Lake Tahoe Home Loan Rates and Lake Tahoe Mortgage Rates:
Tuesday’s bond market has opened flat following no significant surprises in today’s economic data and a fairly calm morning in stocks. The major stock indexes are showing minor losses with the Dow down 21 points and the Nasdaq down 9 points. The bond market is currently nearly unchanged from yesterday’s close, but we should still see an improvement in this morning’s mortgage rates of approximately .125 of a discount point due to strength in trading late yesterday.
June’s Consumer Price Index (CPI) was the first piece of economic data posted this morning. It revealed a 0.5% increase in the overall reading a 0.2% rise in the core data. The overall reading exceeded forecasts of a 0.35 increase but the more important core reading that excludes volatile food and energy costs matched expectations. Therefore, we should consider the data to be neutral to slightly negative for the bond market and mortgage rates.
At 9:15 AM ET this morning, we got June’s Industrial Production data. That release showed a 0.3% increase in output at U.S. factories, mines and utilities last month. It pegged forecasts of 0.3%, so it indicates minor growth in manufacturing and utilities, but not any more than what analysts were expecting to see. Accordingly, it has had little impact on today’s trading or mortgage pricing.

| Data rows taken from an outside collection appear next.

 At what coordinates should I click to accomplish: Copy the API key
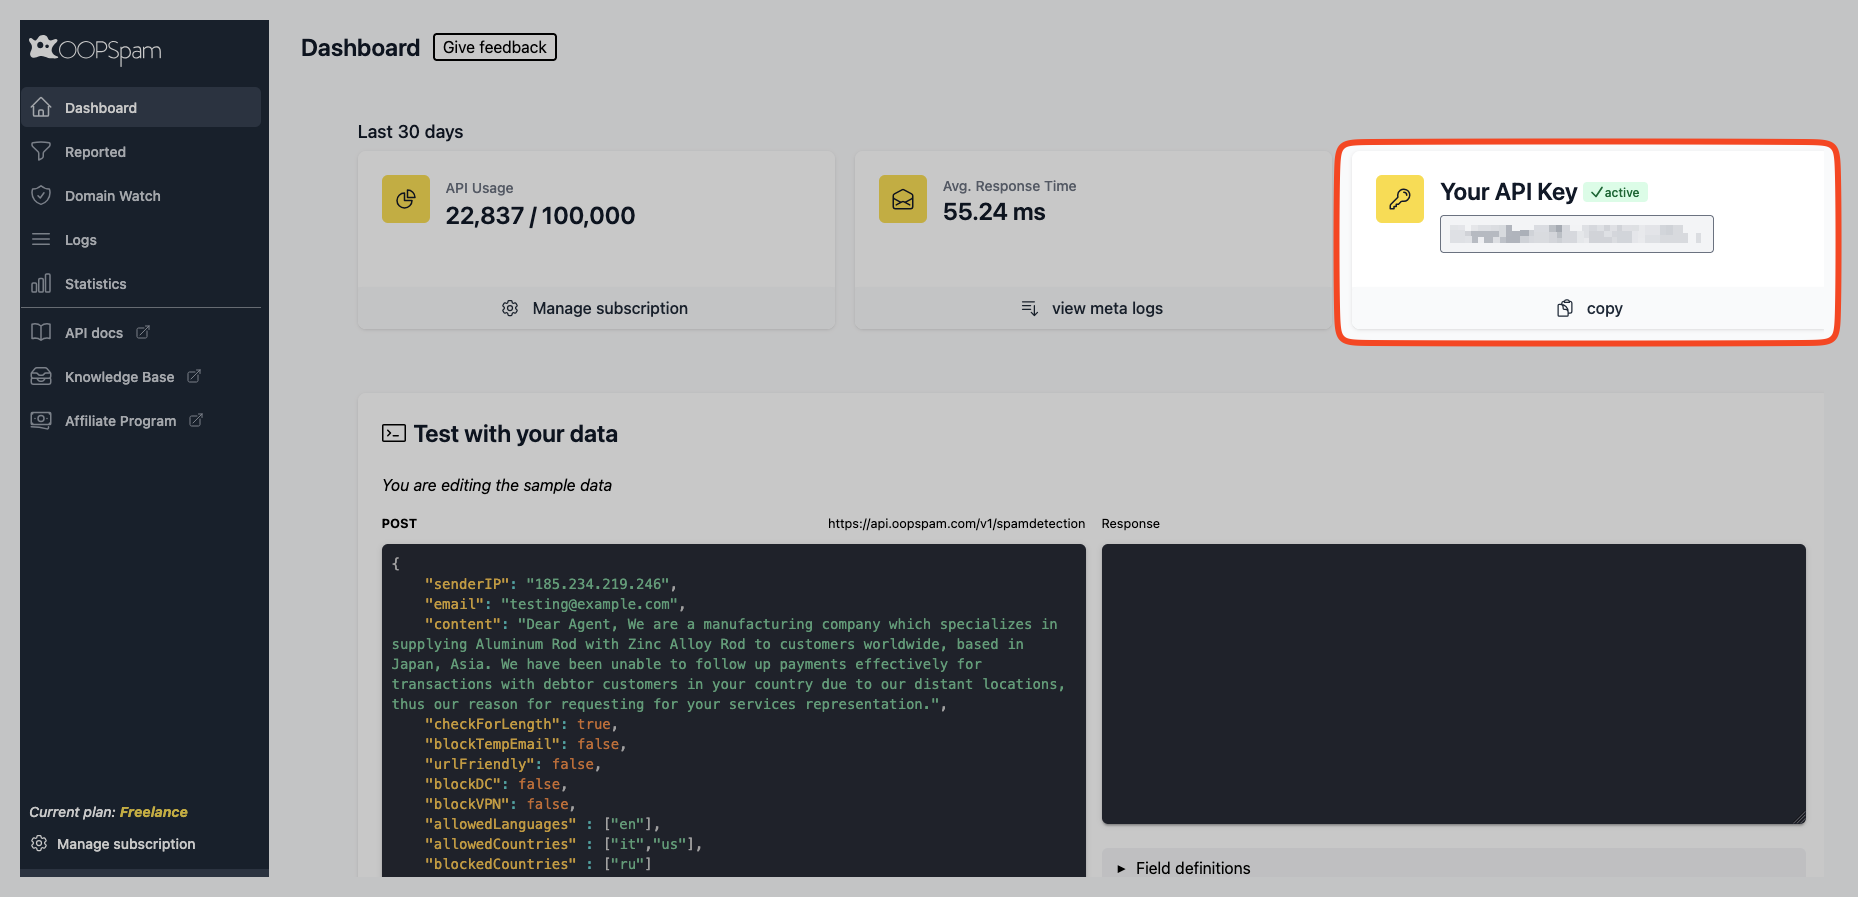point(1590,308)
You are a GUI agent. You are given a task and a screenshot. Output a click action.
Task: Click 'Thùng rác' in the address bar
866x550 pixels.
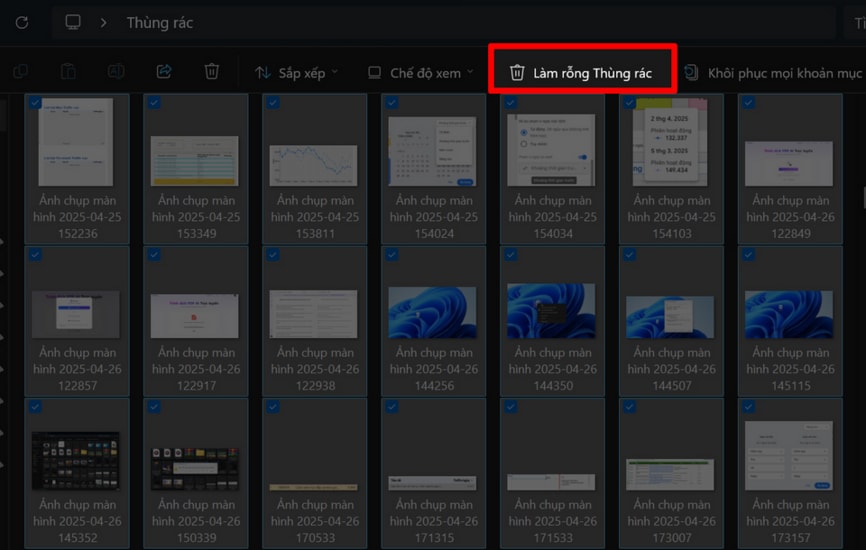click(x=160, y=22)
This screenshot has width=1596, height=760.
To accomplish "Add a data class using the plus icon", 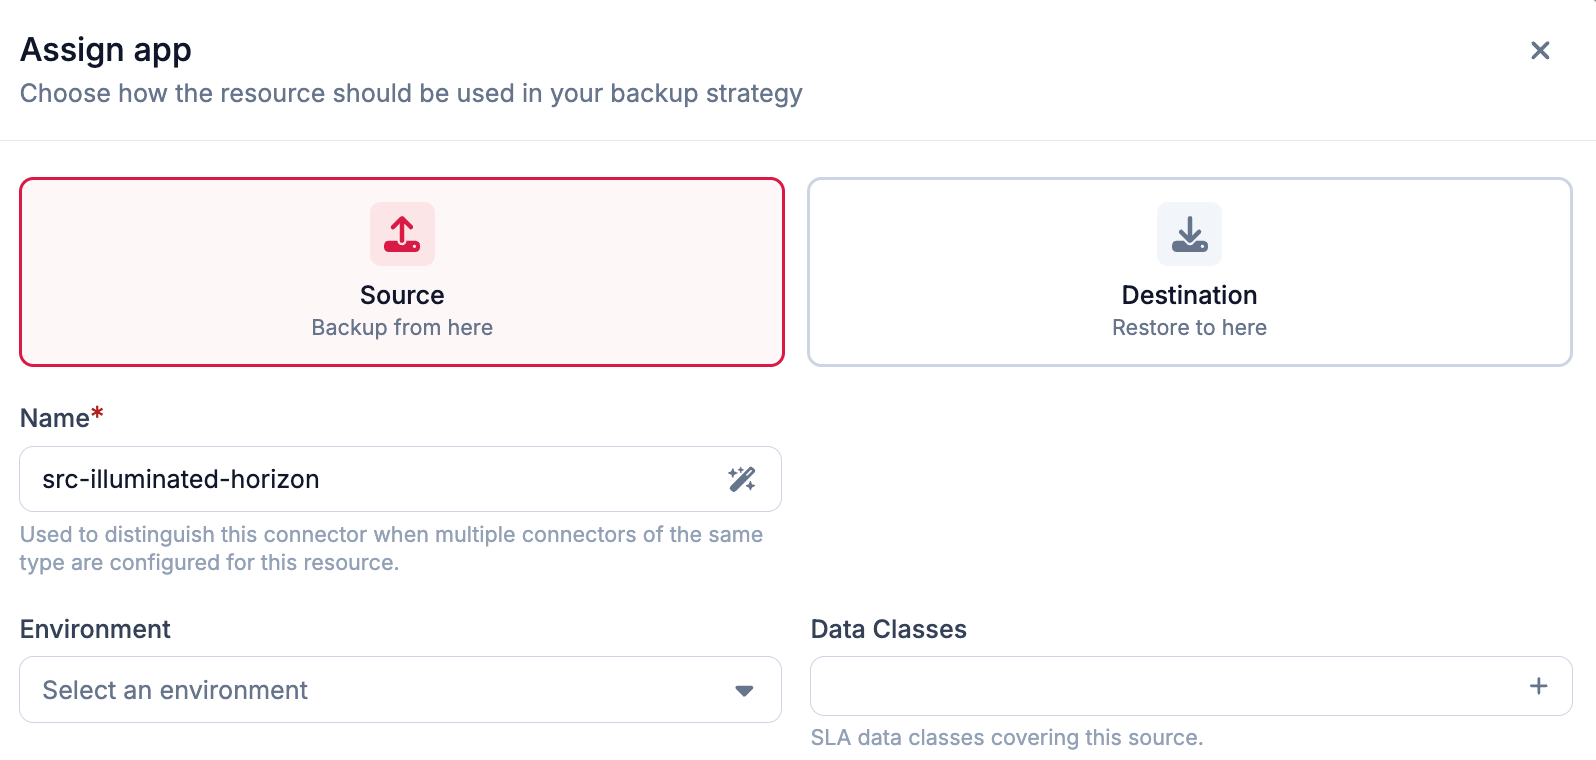I will (1539, 686).
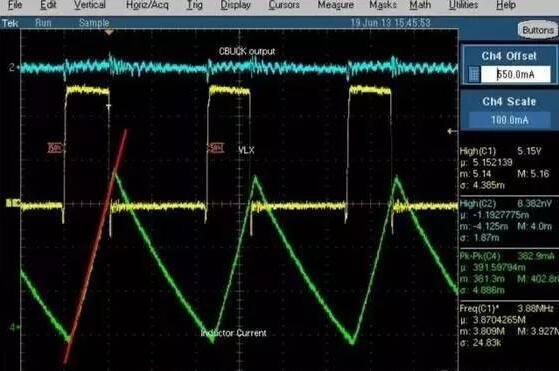Image resolution: width=559 pixels, height=371 pixels.
Task: Open the Edit menu
Action: [48, 5]
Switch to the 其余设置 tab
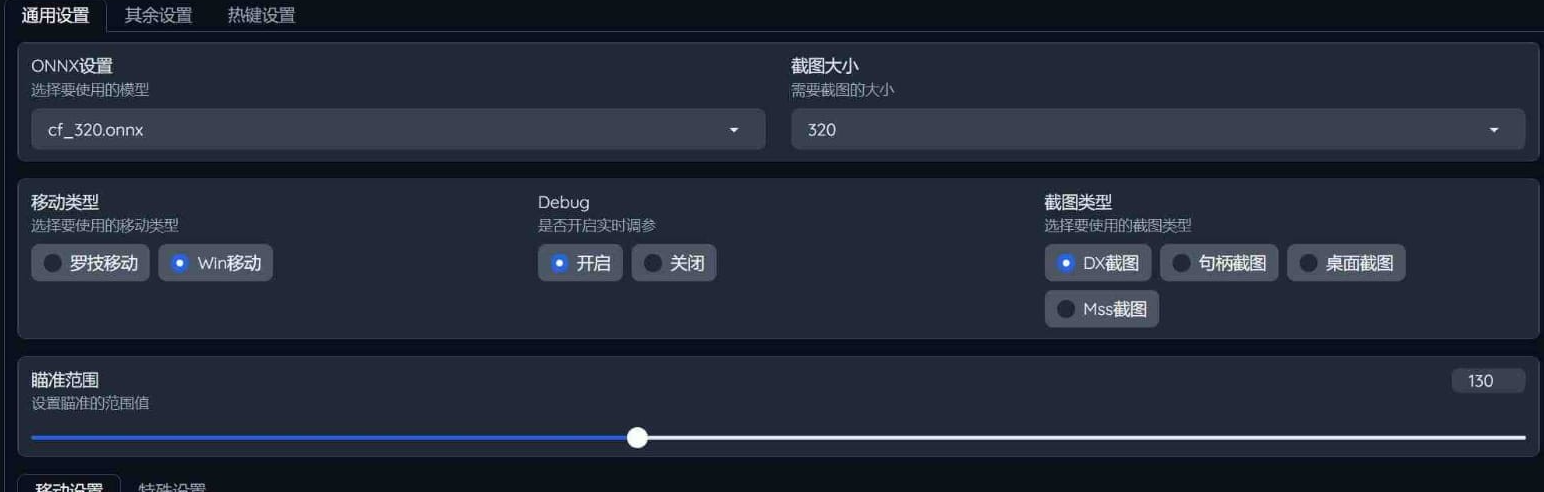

Tomorrow morning has one piece of economic data that is relevant to mortgage rates, but it isn’t known to be highly important or influential. The Commerce Department will post June’s Housing Starts report at 8:30 AM ET that will give us an indication of housing sector strength by tracking construction starts of new homes. Analysts are currently expecting to see a fairly large increase in new starts. However, I don’t see this data having much of an impact on mortgage rates unless it varies greatly from forecasts.

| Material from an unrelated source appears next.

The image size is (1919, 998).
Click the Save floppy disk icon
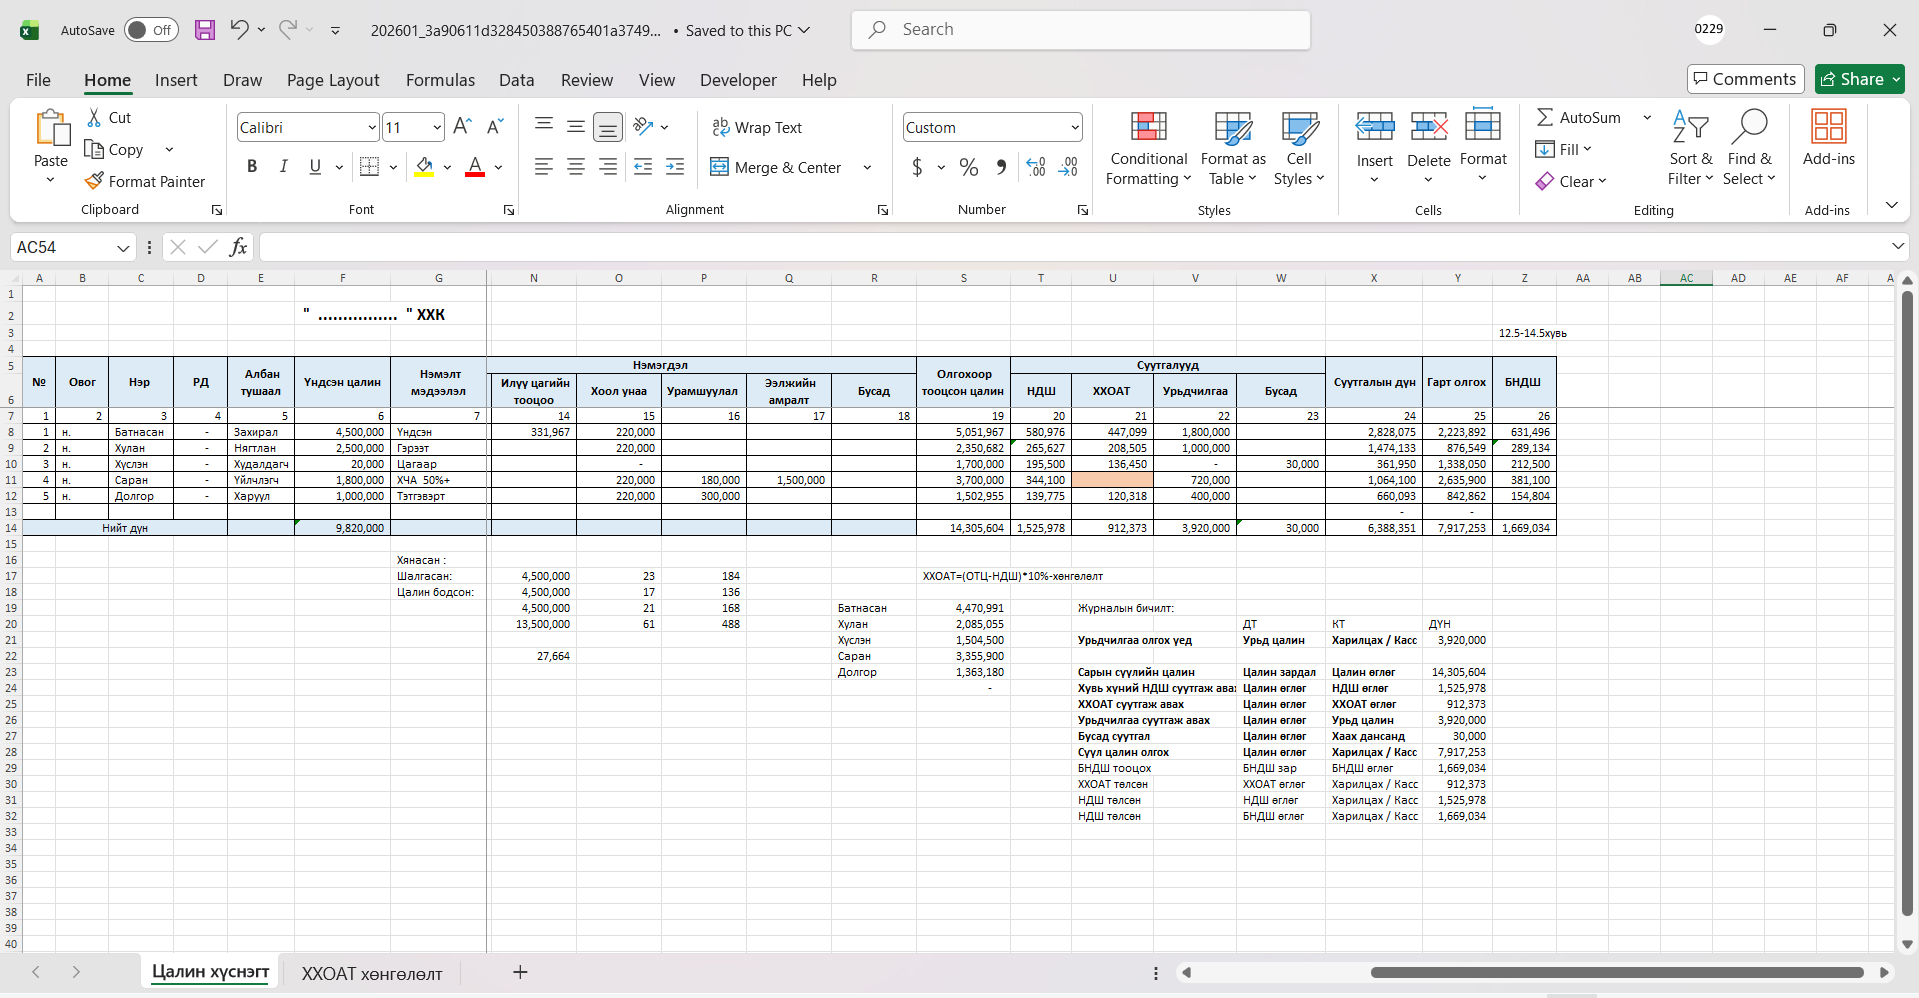pyautogui.click(x=205, y=30)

The big news of the day will be the first part of Fed Chairman Bernanke’s semi-annual update about the economy and monetary policy before Congress. He will speak before the House Financial Services Committee tomorrow at 10:00am ET and the Senate Banking Committee Thursday. Analysts and traders will be looking for the Fed’s opinion on the status of the economy and their expectations of future growth, inflation and unemployment concerns that will lead to the Fed’s next monetary policy move. Of particular interest will be the status of the Fed’s current $85 billion monthly bond buying program (QE3). These topics should create a great deal of volatility in the markets during the prepared testimony and the question and answer session that follows. If he indicates that inflation may become a point of concern or anything that hints at rapid economic growth, we can expect to see the bond market fall and mortgage rates rise tomorrow afternoon. The QE3 tapering topic has been ! much discussed and there has been plenty of speculation about it that has led to a great deal of volatility recently in the financial and mortgage markets. Therefore, I am fairly certain that if it is not addressed in Chairman Bernanke’s prepared statement it will come up during Q&A. And with it will probably be further volatility in the bond market and mortgage rates.

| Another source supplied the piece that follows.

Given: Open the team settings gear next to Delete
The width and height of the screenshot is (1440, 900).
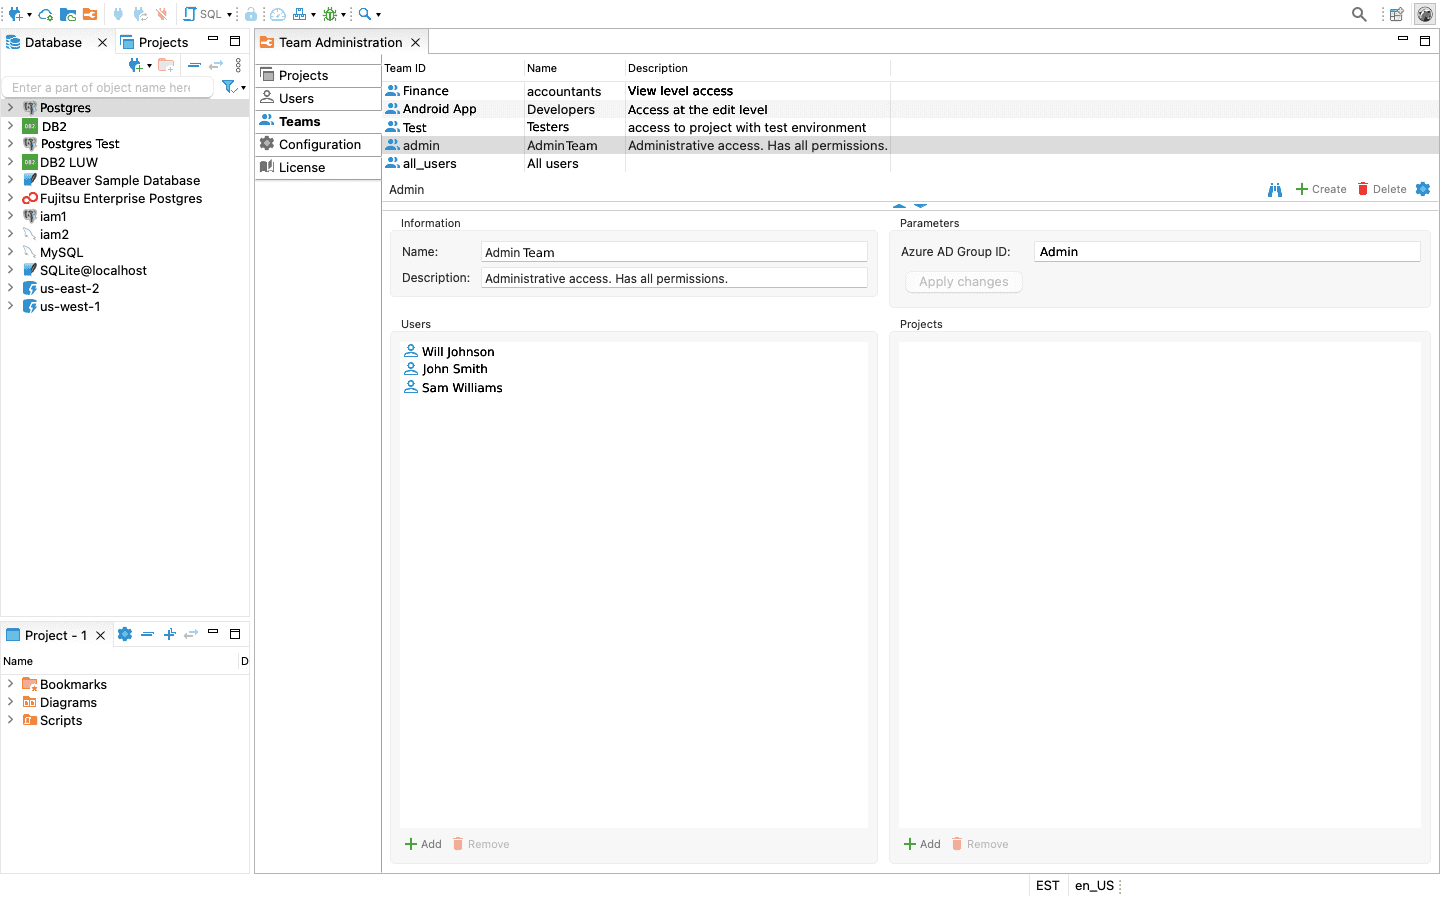Looking at the screenshot, I should coord(1423,189).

Tomorrow afternoon brings us the release of the Fed Beige Book report at 2:00 PM ET. This report is named simply after the color of its cover, but is considered to be important to the Fed when determining monetary policy during their FOMC meetings. It details economic activity and conditions by Federal Reserve region throughout the U.S. Since Fed Chairman Ben Bernanke’s testimony to Congress hours before gave us a recent update, I don’t think we will see any significant surprises in this report. If this is accurate, we will likely see little movement in mortgage rates during afternoon, at least from this report.